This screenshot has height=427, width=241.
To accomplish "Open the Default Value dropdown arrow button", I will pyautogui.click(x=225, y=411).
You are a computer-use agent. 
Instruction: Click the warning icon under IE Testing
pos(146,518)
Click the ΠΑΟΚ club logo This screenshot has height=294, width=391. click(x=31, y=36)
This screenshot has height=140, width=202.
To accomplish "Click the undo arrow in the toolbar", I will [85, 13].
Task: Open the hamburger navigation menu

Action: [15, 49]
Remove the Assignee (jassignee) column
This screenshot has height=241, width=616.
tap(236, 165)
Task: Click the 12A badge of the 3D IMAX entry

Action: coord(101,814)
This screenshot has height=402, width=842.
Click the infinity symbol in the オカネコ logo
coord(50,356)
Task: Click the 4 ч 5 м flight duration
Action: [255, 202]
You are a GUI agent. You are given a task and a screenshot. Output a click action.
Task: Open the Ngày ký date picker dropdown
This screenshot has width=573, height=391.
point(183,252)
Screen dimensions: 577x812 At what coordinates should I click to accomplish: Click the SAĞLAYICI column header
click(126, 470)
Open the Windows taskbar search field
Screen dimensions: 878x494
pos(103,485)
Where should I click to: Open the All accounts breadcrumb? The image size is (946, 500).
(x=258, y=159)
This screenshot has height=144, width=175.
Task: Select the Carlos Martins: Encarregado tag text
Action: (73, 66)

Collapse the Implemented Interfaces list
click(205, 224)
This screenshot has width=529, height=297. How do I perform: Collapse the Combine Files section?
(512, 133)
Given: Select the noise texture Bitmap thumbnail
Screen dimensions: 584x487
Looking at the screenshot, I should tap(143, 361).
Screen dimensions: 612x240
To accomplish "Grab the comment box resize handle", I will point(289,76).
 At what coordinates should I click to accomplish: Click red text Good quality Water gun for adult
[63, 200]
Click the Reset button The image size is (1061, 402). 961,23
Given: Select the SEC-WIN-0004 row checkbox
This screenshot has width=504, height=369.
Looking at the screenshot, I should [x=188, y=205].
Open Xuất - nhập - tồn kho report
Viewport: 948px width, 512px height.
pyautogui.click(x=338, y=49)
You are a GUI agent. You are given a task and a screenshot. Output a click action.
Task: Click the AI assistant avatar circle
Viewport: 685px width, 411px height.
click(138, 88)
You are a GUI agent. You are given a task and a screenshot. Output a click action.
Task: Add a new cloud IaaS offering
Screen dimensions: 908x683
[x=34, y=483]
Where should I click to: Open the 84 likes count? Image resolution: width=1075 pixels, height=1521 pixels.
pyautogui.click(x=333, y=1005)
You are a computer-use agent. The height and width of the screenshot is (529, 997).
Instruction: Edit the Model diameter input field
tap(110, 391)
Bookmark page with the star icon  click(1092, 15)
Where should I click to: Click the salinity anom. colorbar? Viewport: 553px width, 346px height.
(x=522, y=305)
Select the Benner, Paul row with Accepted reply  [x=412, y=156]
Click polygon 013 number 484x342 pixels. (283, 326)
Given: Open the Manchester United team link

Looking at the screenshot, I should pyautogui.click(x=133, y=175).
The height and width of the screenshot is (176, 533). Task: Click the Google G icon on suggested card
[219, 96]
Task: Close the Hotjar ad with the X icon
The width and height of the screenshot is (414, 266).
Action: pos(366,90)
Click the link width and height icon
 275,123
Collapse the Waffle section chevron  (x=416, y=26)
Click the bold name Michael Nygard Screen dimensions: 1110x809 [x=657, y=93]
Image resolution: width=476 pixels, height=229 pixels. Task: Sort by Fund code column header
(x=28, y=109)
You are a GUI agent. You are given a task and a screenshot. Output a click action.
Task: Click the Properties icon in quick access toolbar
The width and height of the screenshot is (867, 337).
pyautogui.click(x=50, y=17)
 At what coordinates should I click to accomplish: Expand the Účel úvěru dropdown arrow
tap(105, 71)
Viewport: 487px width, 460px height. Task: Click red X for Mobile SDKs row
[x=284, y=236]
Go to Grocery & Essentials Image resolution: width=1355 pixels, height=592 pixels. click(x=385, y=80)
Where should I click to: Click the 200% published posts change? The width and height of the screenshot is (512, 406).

INSTRUCTIONS TO FOLLOW -
Please repeat the material in full, keeping it exact.

ANSWER BELOW -
This screenshot has height=427, width=241.
To accomplish "Open the Default Value dropdown arrow button", I will pyautogui.click(x=225, y=411).
You are a computer-use agent. 
Instruction: Click the warning icon under IE Testing
pos(146,518)
Click the ΠΑΟΚ club logo This screenshot has height=294, width=391. click(x=31, y=36)
This screenshot has height=140, width=202.
To accomplish "Click the undo arrow in the toolbar", I will [85, 13].
Task: Open the hamburger navigation menu

Action: [15, 49]
Remove the Assignee (jassignee) column
This screenshot has height=241, width=616.
tap(236, 165)
Task: Click the 12A badge of the 3D IMAX entry

Action: coord(101,814)
This screenshot has height=402, width=842.
Click the infinity symbol in the オカネコ logo
coord(50,356)
Task: Click the 4 ч 5 м flight duration
Action: [255, 202]
You are a GUI agent. You are given a task and a screenshot. Output a click action.
Task: Open the Ngày ký date picker dropdown
This screenshot has width=573, height=391.
point(183,252)
Screen dimensions: 577x812 At what coordinates should I click to accomplish: Click the SAĞLAYICI column header
click(126, 470)
Open the Windows taskbar search field
Screen dimensions: 878x494
pos(103,485)
Where should I click to: Open the All accounts breadcrumb? The image size is (946, 500).
(x=258, y=159)
This screenshot has height=144, width=175.
Task: Select the Carlos Martins: Encarregado tag text
Action: (73, 66)

Collapse the Implemented Interfaces list
click(205, 224)
This screenshot has width=529, height=297. How do I perform: Collapse the Combine Files section?
(512, 133)
Given: Select the noise texture Bitmap thumbnail
Screen dimensions: 584x487
Looking at the screenshot, I should tap(143, 361).
Screen dimensions: 612x240
To accomplish "Grab the comment box resize handle", I will point(289,76).
 At what coordinates should I click to accomplish: Click red text Good quality Water gun for adult
[63, 200]
Click the Reset button The image size is (1061, 402). 961,23
Given: Select the SEC-WIN-0004 row checkbox
This screenshot has width=504, height=369.
Looking at the screenshot, I should [x=188, y=205].
Open Xuất - nhập - tồn kho report
Viewport: 948px width, 512px height.
pyautogui.click(x=338, y=49)
You are a GUI agent. You are given a task and a screenshot. Output a click action.
Task: Click the AI assistant avatar circle
Viewport: 685px width, 411px height.
click(138, 88)
You are a GUI agent. You are given a task and a screenshot. Output a click action.
Task: Add a new cloud IaaS offering
Screen dimensions: 908x683
[x=34, y=483]
Where should I click to: Open the 84 likes count? Image resolution: width=1075 pixels, height=1521 pixels.
pyautogui.click(x=333, y=1005)
You are a computer-use agent. The height and width of the screenshot is (529, 997).
Instruction: Edit the Model diameter input field
tap(110, 391)
Bookmark page with the star icon  click(1092, 15)
Where should I click to: Click the salinity anom. colorbar? Viewport: 553px width, 346px height.
(x=522, y=305)
Select the Benner, Paul row with Accepted reply  [x=412, y=156]
Click polygon 013 number 484x342 pixels. (283, 326)
Given: Open the Manchester United team link

Looking at the screenshot, I should pyautogui.click(x=133, y=175).
The height and width of the screenshot is (176, 533). Task: Click the Google G icon on suggested card
[219, 96]
Task: Close the Hotjar ad with the X icon
The width and height of the screenshot is (414, 266).
Action: pos(366,90)
Click the link width and height icon
 275,123
Collapse the Waffle section chevron  (x=416, y=26)
Click the bold name Michael Nygard Screen dimensions: 1110x809 [x=657, y=93]
Image resolution: width=476 pixels, height=229 pixels. Task: Sort by Fund code column header
(x=28, y=109)
You are a GUI agent. You are given a task and a screenshot. Output a click action.
Task: Click the Properties icon in quick access toolbar
The width and height of the screenshot is (867, 337).
pyautogui.click(x=50, y=17)
 At what coordinates should I click to accomplish: Expand the Účel úvěru dropdown arrow
tap(105, 71)
Viewport: 487px width, 460px height. Task: Click red X for Mobile SDKs row
[x=284, y=236]
Go to Grocery & Essentials Image resolution: width=1355 pixels, height=592 pixels. click(x=385, y=80)
Where should I click to: Click the 200% published posts change? The width and height of the screenshot is (512, 406).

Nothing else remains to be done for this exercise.